**TEXTO FORNECIDO:**
Language of document : ECLI:EU:T:2015:749

Processo T‑250/12

Corporación Empresarial de Materiales de Construcción, SA

contra

Comissão Europeia

«Concorrência — Acordos, decisões e práticas concertadas — Mercado do clorato de sódio no Espaço Económico Europeu (EEE) — Decisão modificativa que reduz a duração constatada da participação nos acordos, decisões e práticas concertadas — Cálculo do montante da coima — Prescrição — Artigo 25.° do Regulamento (CE) n.° 1/2003»

Sumário — Acórdão do Tribunal Geral (Segunda Secção) de 6 de outubro de 2015

1.      Recurso de anulação — Interesse em agir — Recurso interposto de uma decisão em matéria de concorrência que reduz a duração constatada da participação numa infração e diminui o montante da coima — Fundamento destinado a obter a anulação parcial da referida decisão por violação das regras da prescrição — Admissibilidade

[Artigo 263.°, quarto parágrafo, TFUE; Regulamento n.° 1/2003 do Conselho, artigo 25.°, n.° 1, alínea b)]

2.      Recurso de anulação — Admissibilidade — Pessoas singulares ou coletivas — Carta de uma empresa a informar a Comissão da intenção de assumir a responsabilidade económica pelo pagamento de qualquer coima — Limitação do exercício do direito de recurso — Violação dos princípios fundamentais da legalidade e do respeito pelos direitos de defesa

(Artigo 263.°, quarto parágrafo, TFUE; Carta dos Direitos Fundamentos da União Europeia, artigos 47.° e 52.°, n.° 1)

**REGISTOS EXTRAÍDOS:**
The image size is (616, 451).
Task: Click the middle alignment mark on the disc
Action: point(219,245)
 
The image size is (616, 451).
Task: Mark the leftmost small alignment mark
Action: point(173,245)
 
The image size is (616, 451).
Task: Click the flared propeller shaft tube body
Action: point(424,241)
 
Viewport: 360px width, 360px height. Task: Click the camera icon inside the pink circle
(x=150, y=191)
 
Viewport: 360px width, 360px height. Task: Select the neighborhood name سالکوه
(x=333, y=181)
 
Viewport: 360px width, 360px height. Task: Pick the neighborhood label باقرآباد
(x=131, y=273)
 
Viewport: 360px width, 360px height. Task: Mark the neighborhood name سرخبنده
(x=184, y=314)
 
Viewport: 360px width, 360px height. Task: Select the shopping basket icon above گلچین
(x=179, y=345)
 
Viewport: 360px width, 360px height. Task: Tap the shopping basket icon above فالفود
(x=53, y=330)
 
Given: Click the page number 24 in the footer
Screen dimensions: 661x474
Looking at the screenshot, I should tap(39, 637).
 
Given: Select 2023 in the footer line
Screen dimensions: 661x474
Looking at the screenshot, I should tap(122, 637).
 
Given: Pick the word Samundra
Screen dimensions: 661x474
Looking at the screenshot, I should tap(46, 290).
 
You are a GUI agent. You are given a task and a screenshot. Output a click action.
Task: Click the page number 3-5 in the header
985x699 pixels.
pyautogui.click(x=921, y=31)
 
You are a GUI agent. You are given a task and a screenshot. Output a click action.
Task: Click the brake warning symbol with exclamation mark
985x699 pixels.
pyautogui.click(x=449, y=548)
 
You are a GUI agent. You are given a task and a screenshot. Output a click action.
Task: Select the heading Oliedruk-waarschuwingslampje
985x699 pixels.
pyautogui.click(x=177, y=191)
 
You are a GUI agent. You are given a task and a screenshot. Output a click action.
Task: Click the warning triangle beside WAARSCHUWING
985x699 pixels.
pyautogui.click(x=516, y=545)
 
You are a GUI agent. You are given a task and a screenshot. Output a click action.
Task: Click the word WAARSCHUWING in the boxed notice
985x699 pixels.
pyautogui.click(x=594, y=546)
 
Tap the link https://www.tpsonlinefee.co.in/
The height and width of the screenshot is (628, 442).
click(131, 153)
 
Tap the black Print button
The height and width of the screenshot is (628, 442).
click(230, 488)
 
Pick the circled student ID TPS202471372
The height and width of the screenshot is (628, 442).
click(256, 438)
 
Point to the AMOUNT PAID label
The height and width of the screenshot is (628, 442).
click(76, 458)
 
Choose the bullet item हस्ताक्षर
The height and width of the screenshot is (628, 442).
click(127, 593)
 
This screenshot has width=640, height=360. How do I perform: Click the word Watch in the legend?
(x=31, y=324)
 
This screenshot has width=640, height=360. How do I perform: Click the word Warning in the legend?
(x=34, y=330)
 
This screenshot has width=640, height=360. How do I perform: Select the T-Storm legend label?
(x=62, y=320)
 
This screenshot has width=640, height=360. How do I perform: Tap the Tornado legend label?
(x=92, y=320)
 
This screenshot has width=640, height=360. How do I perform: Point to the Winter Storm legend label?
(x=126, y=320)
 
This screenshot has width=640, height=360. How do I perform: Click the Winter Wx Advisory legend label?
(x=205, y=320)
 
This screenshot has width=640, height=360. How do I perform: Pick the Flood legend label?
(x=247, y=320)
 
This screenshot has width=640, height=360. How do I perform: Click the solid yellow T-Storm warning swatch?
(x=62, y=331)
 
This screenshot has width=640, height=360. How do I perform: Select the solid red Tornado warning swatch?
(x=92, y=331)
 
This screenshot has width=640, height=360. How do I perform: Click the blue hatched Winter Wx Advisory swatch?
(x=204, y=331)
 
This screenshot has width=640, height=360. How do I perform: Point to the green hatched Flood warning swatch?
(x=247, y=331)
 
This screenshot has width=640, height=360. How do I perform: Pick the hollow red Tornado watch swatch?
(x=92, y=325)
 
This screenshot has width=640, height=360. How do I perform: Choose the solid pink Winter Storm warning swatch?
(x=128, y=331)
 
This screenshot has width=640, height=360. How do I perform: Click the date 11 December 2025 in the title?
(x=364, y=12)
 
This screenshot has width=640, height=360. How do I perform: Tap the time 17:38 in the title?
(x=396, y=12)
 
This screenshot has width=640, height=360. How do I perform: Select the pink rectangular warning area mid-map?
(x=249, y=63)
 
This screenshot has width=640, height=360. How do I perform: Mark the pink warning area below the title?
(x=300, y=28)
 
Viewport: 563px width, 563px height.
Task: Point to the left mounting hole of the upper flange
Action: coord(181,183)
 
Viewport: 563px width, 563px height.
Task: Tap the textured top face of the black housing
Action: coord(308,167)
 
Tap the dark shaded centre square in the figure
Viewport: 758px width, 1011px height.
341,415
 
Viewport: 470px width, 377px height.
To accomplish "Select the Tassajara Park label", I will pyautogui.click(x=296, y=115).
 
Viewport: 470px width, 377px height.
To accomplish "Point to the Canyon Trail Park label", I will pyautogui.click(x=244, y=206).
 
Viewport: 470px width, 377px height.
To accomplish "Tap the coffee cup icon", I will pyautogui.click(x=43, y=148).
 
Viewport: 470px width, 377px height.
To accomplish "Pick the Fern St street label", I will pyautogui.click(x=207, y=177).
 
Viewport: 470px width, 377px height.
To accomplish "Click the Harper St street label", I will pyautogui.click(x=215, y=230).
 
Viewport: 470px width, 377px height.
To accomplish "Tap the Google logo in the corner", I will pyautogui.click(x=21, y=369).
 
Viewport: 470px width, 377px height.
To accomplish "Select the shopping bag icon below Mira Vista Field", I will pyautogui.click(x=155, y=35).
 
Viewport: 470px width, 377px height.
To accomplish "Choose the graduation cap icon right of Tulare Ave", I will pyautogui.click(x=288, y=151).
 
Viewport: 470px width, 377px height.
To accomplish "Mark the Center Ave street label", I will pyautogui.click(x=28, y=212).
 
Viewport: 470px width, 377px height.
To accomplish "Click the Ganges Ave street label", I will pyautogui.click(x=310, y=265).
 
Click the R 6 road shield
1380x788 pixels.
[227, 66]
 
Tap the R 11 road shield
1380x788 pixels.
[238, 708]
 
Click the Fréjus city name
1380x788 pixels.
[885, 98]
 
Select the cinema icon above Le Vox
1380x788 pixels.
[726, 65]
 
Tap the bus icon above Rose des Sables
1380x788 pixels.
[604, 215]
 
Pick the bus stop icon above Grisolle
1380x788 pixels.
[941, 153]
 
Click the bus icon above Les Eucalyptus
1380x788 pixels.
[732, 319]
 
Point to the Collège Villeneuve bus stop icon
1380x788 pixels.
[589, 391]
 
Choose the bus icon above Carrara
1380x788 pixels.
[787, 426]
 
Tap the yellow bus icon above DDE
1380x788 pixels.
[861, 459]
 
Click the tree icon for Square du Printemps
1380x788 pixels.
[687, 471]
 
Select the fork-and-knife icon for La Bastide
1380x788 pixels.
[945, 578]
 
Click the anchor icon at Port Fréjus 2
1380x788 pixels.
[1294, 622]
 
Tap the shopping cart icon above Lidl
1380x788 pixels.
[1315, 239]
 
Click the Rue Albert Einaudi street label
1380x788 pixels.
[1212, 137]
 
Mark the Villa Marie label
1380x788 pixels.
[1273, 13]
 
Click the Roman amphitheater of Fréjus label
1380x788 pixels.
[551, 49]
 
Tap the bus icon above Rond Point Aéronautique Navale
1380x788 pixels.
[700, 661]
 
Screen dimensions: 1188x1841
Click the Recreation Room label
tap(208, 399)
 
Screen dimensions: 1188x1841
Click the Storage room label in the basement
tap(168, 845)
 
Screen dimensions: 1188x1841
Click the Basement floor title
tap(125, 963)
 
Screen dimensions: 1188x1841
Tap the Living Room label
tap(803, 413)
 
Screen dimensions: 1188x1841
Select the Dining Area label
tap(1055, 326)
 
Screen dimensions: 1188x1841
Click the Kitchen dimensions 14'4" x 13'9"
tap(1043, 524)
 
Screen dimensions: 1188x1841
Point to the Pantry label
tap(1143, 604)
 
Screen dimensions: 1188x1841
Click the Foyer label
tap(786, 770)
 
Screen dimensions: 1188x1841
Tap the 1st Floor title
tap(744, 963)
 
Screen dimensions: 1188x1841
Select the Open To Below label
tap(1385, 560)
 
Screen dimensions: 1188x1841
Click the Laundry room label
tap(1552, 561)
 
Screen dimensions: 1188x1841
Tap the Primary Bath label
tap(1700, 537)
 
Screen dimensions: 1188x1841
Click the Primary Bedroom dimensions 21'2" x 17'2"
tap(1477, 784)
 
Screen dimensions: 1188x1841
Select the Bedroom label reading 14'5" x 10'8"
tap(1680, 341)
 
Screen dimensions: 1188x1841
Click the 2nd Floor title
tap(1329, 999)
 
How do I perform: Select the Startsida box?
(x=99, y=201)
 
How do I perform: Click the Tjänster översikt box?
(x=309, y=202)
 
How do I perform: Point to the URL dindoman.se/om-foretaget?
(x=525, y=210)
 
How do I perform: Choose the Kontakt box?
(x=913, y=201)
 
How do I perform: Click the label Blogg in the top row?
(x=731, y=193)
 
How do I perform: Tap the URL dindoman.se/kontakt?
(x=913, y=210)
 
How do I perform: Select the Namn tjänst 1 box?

**ENUNCIADO DA TAREFA:**
Reproduza na íntegra, sem qualquer alteração, o sumário do acórdão do processo T‑250/12. Responda recorrendo exclusivamente ao texto fornecido.

**RESULTADO DO EXERCÍCIO:**
Language of document : ECLI:EU:T:2015:749

Processo T‑250/12

Corporación Empresarial de Materiales de Construcción, SA

contra

Comissão Europeia

«Concorrência — Acordos, decisões e práticas concertadas — Mercado do clorato de sódio no Espaço Económico Europeu (EEE) — Decisão modificativa que reduz a duração constatada da participação nos acordos, decisões e práticas concertadas — Cálculo do montante da coima — Prescrição — Artigo 25.° do Regulamento (CE) n.° 1/2003»

Sumário — Acórdão do Tribunal Geral (Segunda Secção) de 6 de outubro de 2015

1.      Recurso de anulação — Interesse em agir — Recurso interposto de uma decisão em matéria de concorrência que reduz a duração constatada da participação numa infração e diminui o montante da coima — Fundamento destinado a obter a anulação parcial da referida decisão por violação das regras da prescrição — Admissibilidade

[Artigo 263.°, quarto parágrafo, TFUE; Regulamento n.° 1/2003 do Conselho, artigo 25.°, n.° 1, alínea b)]

2.      Recurso de anulação — Admissibilidade — Pessoas singulares ou coletivas — Carta de uma empresa a informar a Comissão da intenção de assumir a responsabilidade económica pelo pagamento de qualquer coima — Limitação do exercício do direito de recurso — Violação dos princípios fundamentais da legalidade e do respeito pelos direitos de defesa

(Artigo 263.°, quarto parágrafo, TFUE; Carta dos Direitos Fundamentos da União Europeia, artigos 47.° e 52.°, n.° 1)